* [WHAT IS EXPECTED]
Please copy exactly the lines that begin with the one containing "Task: Open 'Обучающие статьи' category" and end with the last line of the entries.

### INPUT RECORDS

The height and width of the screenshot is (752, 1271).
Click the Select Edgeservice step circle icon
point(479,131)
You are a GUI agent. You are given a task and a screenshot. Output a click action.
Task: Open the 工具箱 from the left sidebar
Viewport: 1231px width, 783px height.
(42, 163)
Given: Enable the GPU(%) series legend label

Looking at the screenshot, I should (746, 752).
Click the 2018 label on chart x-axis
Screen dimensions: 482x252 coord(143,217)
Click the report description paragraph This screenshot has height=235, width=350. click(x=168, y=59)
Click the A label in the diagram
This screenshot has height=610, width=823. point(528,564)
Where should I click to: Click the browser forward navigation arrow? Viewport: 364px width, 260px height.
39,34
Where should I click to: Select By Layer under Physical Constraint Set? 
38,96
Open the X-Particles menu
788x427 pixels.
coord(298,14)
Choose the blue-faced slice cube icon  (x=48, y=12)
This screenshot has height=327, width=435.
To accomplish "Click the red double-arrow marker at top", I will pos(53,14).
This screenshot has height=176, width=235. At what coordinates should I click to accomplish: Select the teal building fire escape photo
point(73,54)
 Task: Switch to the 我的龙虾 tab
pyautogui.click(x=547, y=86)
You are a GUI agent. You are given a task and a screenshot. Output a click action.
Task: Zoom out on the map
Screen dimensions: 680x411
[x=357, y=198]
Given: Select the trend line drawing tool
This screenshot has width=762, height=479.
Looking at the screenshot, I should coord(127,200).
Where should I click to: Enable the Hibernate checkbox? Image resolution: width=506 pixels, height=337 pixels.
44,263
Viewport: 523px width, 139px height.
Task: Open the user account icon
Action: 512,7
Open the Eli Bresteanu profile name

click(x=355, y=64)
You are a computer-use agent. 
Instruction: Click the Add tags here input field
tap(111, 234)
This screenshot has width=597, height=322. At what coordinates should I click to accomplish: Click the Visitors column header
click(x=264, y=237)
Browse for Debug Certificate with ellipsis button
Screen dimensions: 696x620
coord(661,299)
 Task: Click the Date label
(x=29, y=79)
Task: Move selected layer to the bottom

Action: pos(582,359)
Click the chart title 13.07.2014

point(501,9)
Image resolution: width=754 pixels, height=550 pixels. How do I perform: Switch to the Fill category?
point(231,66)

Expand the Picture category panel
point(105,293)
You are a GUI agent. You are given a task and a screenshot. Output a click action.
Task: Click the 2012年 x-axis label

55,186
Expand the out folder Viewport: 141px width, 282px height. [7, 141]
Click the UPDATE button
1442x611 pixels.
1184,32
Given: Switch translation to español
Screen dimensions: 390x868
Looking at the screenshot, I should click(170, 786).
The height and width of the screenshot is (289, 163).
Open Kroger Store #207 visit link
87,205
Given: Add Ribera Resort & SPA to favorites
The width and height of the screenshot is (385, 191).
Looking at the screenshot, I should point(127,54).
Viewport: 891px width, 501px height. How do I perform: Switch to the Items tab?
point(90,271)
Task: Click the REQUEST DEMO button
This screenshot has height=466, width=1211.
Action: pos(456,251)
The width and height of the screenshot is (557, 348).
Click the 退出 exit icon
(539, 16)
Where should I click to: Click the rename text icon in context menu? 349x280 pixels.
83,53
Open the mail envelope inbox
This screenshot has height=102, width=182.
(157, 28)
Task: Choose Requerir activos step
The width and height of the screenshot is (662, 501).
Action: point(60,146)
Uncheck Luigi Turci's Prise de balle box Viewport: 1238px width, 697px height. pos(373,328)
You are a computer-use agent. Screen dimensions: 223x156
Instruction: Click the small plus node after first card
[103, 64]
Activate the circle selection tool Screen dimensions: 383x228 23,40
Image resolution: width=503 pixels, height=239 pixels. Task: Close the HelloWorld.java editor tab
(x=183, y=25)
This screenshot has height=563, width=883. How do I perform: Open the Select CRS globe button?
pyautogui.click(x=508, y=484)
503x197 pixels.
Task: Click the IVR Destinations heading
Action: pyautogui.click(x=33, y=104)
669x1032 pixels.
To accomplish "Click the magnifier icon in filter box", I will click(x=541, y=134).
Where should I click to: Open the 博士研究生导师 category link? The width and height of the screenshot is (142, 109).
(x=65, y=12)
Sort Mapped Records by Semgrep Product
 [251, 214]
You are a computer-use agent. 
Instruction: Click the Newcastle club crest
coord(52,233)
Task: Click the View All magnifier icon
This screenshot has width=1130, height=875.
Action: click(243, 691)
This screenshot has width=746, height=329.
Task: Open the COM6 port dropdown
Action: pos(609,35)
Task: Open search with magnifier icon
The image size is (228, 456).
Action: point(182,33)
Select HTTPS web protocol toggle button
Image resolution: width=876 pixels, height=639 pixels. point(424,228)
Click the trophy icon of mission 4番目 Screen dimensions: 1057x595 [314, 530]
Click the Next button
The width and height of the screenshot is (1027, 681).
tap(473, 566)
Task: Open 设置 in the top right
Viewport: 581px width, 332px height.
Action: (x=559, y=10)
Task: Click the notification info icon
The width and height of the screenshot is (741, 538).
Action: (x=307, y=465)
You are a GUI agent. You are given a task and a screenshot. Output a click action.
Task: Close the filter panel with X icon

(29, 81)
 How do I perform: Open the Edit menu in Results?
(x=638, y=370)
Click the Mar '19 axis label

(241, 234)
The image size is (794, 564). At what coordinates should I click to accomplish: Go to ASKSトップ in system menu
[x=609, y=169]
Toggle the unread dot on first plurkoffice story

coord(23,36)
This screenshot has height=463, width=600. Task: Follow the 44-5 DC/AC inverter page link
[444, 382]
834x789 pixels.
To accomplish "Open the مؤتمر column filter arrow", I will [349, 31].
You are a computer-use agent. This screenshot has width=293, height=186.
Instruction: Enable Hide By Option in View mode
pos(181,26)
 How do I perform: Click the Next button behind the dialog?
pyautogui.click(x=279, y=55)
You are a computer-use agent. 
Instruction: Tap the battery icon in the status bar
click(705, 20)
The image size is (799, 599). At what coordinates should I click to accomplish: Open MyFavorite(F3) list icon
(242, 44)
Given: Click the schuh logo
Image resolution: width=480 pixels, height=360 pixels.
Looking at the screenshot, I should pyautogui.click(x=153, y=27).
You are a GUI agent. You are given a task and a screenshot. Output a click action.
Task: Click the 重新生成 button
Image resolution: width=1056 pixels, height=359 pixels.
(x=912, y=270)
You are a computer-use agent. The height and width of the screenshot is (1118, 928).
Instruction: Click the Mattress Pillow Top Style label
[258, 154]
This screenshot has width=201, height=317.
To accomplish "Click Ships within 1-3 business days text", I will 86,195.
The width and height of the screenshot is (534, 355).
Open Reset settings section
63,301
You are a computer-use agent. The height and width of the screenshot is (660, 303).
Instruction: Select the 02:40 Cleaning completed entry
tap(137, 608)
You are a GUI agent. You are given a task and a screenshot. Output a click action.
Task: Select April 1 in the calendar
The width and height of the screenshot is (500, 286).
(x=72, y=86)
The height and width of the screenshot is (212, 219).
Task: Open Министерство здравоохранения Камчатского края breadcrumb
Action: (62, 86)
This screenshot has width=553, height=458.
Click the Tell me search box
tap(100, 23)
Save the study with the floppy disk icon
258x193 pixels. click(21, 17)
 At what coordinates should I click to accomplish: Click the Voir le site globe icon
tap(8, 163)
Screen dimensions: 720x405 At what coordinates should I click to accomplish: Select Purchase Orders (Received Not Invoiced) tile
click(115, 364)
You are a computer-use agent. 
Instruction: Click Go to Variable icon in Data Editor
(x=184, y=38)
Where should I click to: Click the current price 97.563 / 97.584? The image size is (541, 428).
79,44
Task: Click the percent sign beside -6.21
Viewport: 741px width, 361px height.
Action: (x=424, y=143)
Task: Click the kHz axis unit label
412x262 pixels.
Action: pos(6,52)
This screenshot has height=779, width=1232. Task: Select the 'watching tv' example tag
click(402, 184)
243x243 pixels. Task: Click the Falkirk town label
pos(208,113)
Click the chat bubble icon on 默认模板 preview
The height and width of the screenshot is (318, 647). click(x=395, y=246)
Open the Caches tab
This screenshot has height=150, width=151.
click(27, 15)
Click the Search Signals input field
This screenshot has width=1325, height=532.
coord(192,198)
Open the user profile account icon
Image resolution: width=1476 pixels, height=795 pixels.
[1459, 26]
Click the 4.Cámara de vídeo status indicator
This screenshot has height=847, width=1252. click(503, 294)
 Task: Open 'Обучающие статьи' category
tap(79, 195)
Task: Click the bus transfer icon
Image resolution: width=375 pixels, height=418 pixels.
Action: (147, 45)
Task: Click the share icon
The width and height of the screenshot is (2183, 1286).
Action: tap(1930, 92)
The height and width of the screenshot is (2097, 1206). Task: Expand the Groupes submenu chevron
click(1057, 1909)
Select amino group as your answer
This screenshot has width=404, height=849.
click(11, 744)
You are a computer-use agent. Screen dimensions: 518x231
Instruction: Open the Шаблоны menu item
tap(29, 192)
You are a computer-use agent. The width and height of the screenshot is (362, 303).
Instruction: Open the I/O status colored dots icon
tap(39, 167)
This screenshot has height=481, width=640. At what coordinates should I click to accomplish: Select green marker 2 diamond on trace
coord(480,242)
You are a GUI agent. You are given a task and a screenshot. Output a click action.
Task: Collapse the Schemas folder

######

* [EXPECTED ANSWER]
 Task: Open 'Обучающие статьи' category
tap(79, 195)
Task: Click the bus transfer icon
Image resolution: width=375 pixels, height=418 pixels.
Action: (147, 45)
Task: Click the share icon
The width and height of the screenshot is (2183, 1286).
Action: tap(1930, 92)
The height and width of the screenshot is (2097, 1206). Task: Expand the Groupes submenu chevron
click(1057, 1909)
Select amino group as your answer
This screenshot has width=404, height=849.
click(11, 744)
You are a computer-use agent. Screen dimensions: 518x231
Instruction: Open the Шаблоны menu item
tap(29, 192)
You are a computer-use agent. The width and height of the screenshot is (362, 303).
Instruction: Open the I/O status colored dots icon
tap(39, 167)
This screenshot has height=481, width=640. At what coordinates should I click to accomplish: Select green marker 2 diamond on trace
coord(480,242)
You are a GUI agent. You are given a task and a screenshot. Output a click action.
Task: Collapse the Schemas folder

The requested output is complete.